Collected data:
-- Opening Marker --

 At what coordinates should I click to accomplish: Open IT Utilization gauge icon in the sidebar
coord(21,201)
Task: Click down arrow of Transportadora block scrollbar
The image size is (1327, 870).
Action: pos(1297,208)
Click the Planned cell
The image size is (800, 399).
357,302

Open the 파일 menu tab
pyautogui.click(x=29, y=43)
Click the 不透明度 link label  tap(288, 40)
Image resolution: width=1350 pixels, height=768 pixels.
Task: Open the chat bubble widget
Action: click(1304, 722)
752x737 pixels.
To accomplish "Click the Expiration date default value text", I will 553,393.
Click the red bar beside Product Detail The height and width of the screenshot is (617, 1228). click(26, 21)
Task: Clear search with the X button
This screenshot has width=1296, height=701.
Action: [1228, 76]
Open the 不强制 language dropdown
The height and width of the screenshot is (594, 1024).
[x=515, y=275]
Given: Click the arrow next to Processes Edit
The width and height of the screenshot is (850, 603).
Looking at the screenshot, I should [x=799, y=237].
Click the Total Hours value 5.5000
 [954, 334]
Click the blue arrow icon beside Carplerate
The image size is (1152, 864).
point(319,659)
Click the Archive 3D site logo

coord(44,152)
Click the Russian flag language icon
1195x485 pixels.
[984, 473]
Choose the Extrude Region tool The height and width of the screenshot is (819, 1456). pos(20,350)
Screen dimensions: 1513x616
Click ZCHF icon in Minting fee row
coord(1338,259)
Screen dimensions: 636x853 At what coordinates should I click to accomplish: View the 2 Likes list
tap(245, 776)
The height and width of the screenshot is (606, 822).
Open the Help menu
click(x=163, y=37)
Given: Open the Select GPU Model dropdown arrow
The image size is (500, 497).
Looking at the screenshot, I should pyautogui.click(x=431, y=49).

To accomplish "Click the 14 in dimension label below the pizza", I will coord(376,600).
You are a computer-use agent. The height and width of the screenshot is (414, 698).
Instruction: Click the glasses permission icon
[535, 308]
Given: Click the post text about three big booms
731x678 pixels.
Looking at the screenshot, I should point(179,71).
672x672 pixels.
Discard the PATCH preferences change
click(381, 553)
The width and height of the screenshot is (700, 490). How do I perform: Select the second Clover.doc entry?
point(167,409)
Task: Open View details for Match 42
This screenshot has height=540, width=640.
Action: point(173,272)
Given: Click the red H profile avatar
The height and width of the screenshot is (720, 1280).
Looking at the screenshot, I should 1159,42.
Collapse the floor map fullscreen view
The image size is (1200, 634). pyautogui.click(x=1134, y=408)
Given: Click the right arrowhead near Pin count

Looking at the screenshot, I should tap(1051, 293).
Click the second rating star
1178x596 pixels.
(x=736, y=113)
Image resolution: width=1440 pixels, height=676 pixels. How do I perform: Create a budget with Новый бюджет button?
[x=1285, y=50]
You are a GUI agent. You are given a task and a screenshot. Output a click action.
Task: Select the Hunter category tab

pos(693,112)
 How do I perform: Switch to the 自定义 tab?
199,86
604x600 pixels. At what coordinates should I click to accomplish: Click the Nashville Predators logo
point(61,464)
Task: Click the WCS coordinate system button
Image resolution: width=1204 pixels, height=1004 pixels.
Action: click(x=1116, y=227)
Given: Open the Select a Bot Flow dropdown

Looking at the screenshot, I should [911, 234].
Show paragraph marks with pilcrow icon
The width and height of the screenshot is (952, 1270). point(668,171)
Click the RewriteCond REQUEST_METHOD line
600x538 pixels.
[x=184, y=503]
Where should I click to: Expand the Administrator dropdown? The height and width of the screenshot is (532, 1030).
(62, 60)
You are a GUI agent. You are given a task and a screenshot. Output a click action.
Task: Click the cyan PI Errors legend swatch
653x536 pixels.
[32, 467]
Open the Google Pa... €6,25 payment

-- Closing Marker --

PROBLEM REQUIREMENTS> Whenever "text" occurs in a line of the entries, copy that line.

EXPECTED ANSWER>
To accomplish "Click the Expiration date default value text", I will 553,393.
Given: Click the post text about three big booms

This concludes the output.